Paul L. Caron

Wednesday, October 21, 2015

Pepperdine Is Ranked #1 In Alternative Dispute Resolution ... And Tax, Clinical Training, Intellectual Property, Etc.?

StrausThe crown jewel at Pepperdine Law School is our Straus Institute for Dispute Resolution, which has been ranked by U.S. News & World Report as the #1 dispute resolution program in American law schools for an unprecedented 11 consecutive years.

I received in the mail my ballot for the 2017 U.S. News Tax Rankings (2016 U.S. News tax rankings). As in prior years, the survey is intended "to identify the law schools having the top programs in tax law." The survey is sent "to a selection of faculty members involved in tax law programs. Law schools supplied the names of these faculty members to U.S. News in summer 2015."

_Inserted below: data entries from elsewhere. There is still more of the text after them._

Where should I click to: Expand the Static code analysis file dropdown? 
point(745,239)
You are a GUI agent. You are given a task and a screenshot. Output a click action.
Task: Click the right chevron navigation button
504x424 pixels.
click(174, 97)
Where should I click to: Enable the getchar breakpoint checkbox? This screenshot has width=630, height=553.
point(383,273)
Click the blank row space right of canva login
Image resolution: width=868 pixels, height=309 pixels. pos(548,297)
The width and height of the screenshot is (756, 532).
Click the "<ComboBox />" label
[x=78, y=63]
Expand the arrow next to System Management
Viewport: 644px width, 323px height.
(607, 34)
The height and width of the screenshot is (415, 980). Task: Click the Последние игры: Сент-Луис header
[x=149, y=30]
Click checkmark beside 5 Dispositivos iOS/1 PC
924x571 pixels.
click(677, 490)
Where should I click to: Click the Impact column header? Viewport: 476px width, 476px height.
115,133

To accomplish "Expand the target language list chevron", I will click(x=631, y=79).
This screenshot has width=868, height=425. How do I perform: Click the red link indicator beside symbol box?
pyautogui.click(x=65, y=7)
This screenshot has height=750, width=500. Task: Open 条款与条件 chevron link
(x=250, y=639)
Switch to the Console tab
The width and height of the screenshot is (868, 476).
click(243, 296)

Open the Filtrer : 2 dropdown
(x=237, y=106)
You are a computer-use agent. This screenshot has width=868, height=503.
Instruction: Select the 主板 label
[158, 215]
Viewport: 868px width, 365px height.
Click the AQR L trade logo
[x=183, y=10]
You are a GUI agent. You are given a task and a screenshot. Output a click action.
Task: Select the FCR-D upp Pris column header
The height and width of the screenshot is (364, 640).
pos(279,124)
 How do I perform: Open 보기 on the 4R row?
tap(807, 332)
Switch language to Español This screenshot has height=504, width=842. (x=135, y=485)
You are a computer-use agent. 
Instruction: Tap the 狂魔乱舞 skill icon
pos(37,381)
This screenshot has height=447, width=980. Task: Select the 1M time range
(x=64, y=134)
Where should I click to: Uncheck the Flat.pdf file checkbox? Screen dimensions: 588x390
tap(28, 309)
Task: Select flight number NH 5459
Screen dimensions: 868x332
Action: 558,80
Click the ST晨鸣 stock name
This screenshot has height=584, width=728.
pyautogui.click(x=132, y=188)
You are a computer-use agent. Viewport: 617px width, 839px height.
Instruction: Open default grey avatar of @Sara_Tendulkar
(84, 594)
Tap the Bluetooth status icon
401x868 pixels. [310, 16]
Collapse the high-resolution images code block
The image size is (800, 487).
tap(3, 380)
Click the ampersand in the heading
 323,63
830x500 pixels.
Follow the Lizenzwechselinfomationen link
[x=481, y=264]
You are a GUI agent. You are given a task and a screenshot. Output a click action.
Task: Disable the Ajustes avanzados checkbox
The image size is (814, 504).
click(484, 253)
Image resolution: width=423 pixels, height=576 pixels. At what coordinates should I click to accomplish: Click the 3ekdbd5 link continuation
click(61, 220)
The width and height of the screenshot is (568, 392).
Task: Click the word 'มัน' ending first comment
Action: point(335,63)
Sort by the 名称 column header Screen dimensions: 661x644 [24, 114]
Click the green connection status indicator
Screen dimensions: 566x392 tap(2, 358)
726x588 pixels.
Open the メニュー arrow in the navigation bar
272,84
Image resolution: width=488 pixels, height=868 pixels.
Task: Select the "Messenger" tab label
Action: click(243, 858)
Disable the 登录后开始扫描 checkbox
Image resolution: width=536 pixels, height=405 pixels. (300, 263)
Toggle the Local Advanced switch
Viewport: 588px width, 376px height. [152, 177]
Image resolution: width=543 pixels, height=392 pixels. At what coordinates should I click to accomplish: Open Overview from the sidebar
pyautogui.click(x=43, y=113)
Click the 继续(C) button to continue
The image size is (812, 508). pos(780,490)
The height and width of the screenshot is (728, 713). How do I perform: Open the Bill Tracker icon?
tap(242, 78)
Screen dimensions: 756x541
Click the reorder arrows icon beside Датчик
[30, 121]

The survey instructs voters to "[i]dentify up to fifteen (15) schools that have the highest-quality alternative dispute resolution courses or programs. ln making your choices consider all elements that contribute to a program's academic excellence, for example, the depth and breadth of the program, faculty research and publication record, etc."

US News

That's right:  the tax rankings will be based on the quality of alternative dispute resolution courses or programs!  Colleagues receiving ballots in several of the other seven U.S. News specialty rankings (Clinical, Environmental Law, Intellectual Property, International Law, Legal Writing, and Trial Advocacy) report that those rankings also will be based on the quality of alternative dispute resolution courses or programs.   Apparently, the wizards at U.S. News and Ipsos, their market research company, customized the first paragraph in each of the nine surveys but did not realize that the second numbered paragraph contains a reference to alternative dispute resolution.  Presumably, U.S. News will soon recognize the error, invalidate the survey, and re-send corrected surveys to voters.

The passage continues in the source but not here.